Aim: Resume the zeolite cracking-base passage below, continuing it from its final sentence.

Text segment:
____

The natural occurring zeolites are normally found in a sodium form, an alkaline earth metal form, or mixed forms. The synthetic zeolites are nearly always prepared first in the sodium form. In any case, for use as a cracking base it is preferred that most or all of the original zeolitic monovalent metals be ion-exchanged with a polyvalent metal and/or with an ammonium salt followed by heating to decompose the ammonium ions associated with the zeolite, leaving in their place hydrogen ions and/or exchange sites which have actually been decationized by further removal of water. Hydrogen or “decationized” Y zeolites of this nature are more particularly described in U.S. Pat. No. 3,130,006.

____

Given data:
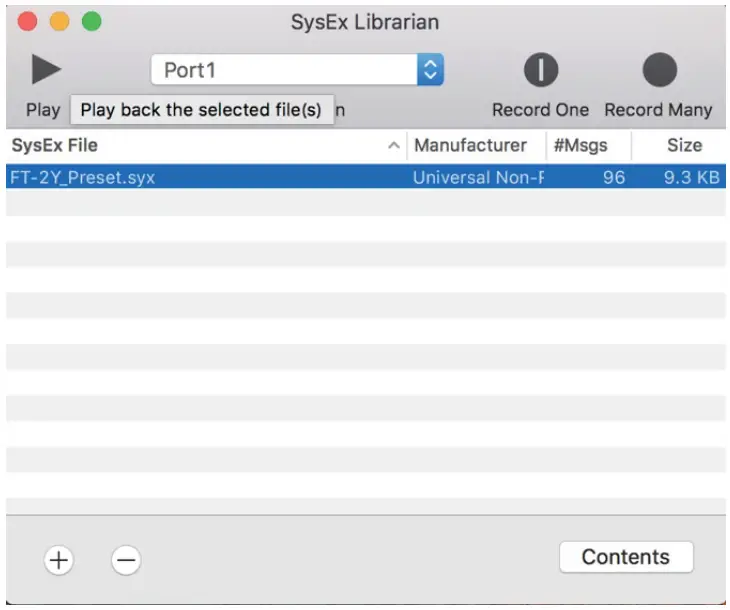Click the SysEx File column header text
The width and height of the screenshot is (730, 610).
55,146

____

Answer to this task:
Mixed polyvalent metal-hydrogen zeolites may be prepared by ion-exchanging first with an ammonium salt, then partially back exchanging with a polyvalent metal salt and then calcining. In some cases, as in the case of synthetic mordenite, the hydrogen forms can be prepared by direct acid treatment of the alkali metal zeolites. The preferred cracking bases are those which are at least about 10 percent, and preferably at least 20 percent, metal-cation-deficient, based on the initial ion-exchange capacity. A specifically desirable and stable class of zeolites are those wherein at least about 20 percent of the ion exchange capacity is satisfied by hydrogen ions.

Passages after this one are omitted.